The group responsible for developing and updating the PCI Express standard, the PCI-SIG, aims to update that standard roughly every three years. Version 6.0 was released earlier this year, and the group has announced that PCIe version 7.0 is currently on track to be finalized sometime in 2025. Like all new PCI Express versions, its goal is to double the available bandwidth of its predecessor, which in PCIe 7.0’s case means that a single PCIe 7.0 lane will be able to transmit at speeds of up to 32GB per second.
That’s a doubling of the 16GB per second promised by PCIe 6.0, but it’s even more striking when compared to PCIe 4.0, the version of the standard used in high-end GPUs and SSDs today. A single PCIe 4.0 lane provides bandwidth of about 4GB per second, and you need eight of those lanes to offer the same speeds as a single PCIe 7.0 lane.

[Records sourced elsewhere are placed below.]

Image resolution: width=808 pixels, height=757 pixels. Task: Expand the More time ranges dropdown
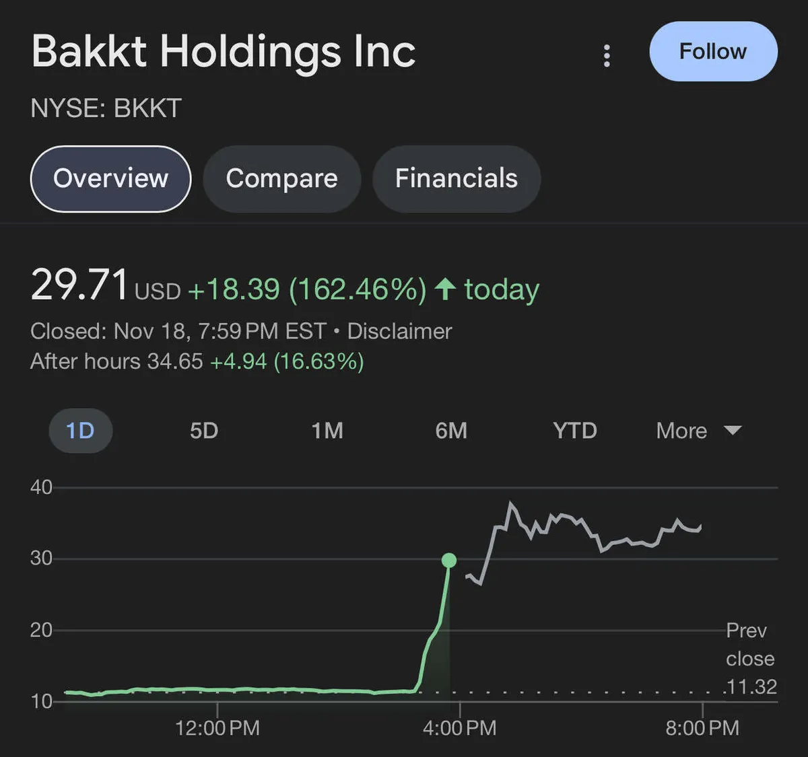pyautogui.click(x=681, y=431)
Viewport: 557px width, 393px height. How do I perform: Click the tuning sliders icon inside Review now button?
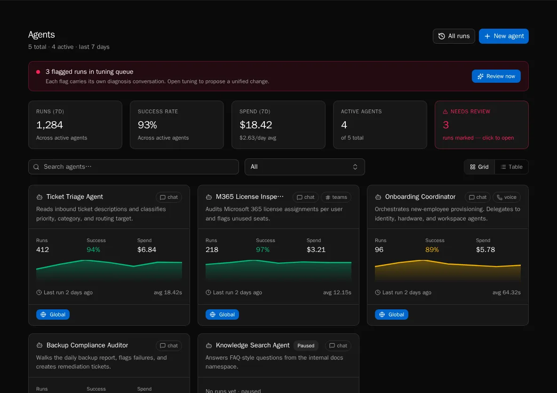[480, 76]
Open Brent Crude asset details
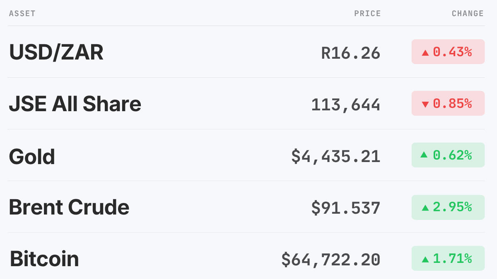Viewport: 497px width, 279px height. pyautogui.click(x=69, y=207)
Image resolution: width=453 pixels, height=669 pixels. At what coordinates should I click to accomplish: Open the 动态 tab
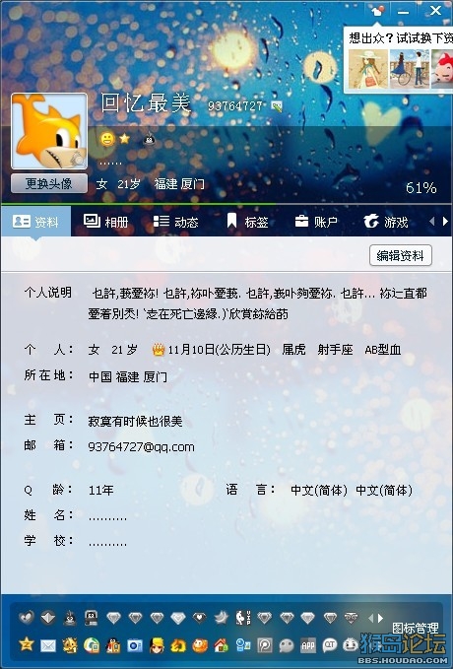click(175, 222)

Increasing speeds opens the door to ever-faster GPUs and storage devices, but bandwidth gains this large would also make it possible to do the same amount of work with fewer PCIe lanes. Today’s SSDs normally use four lanes of PCIe bandwidth, and GPUs normally use 16 lanes. You could use the same number of lanes to support more SSDs and GPUs while still providing big increases in bandwidth compared to today’s accessories, something that could be especially useful in servers.
As with all prior versions of the PCIe standard, the PCI-SIG says that PCIe 7.0 devices will remain fully backward compatible with older PCIe versions. There’s some encoding overhead that will keep real-world accessories from reaching the full 32GB-per-second speeds promised by PCIe 7.0, but that’s true of all PCIe versions.
It will be a year or two before we begin to see PCI Express 6.0 in consumer PCs, to say nothing of version 7.0. Intel’s latest 12th-generation Alder Lake processors include a limited number of PCIe 5.0 lanes, and PCIe 5.0 will also be part of AMD’s Ryzen 7000 series later this year. But consumer GPUs and SSDs that use PCIe 5.0 still don’t really exist yet. Most new standards take years to go from “draft” to “finalized” to “available in shipping products” to “ubiquitous,” and new PCI Express versions are no exception.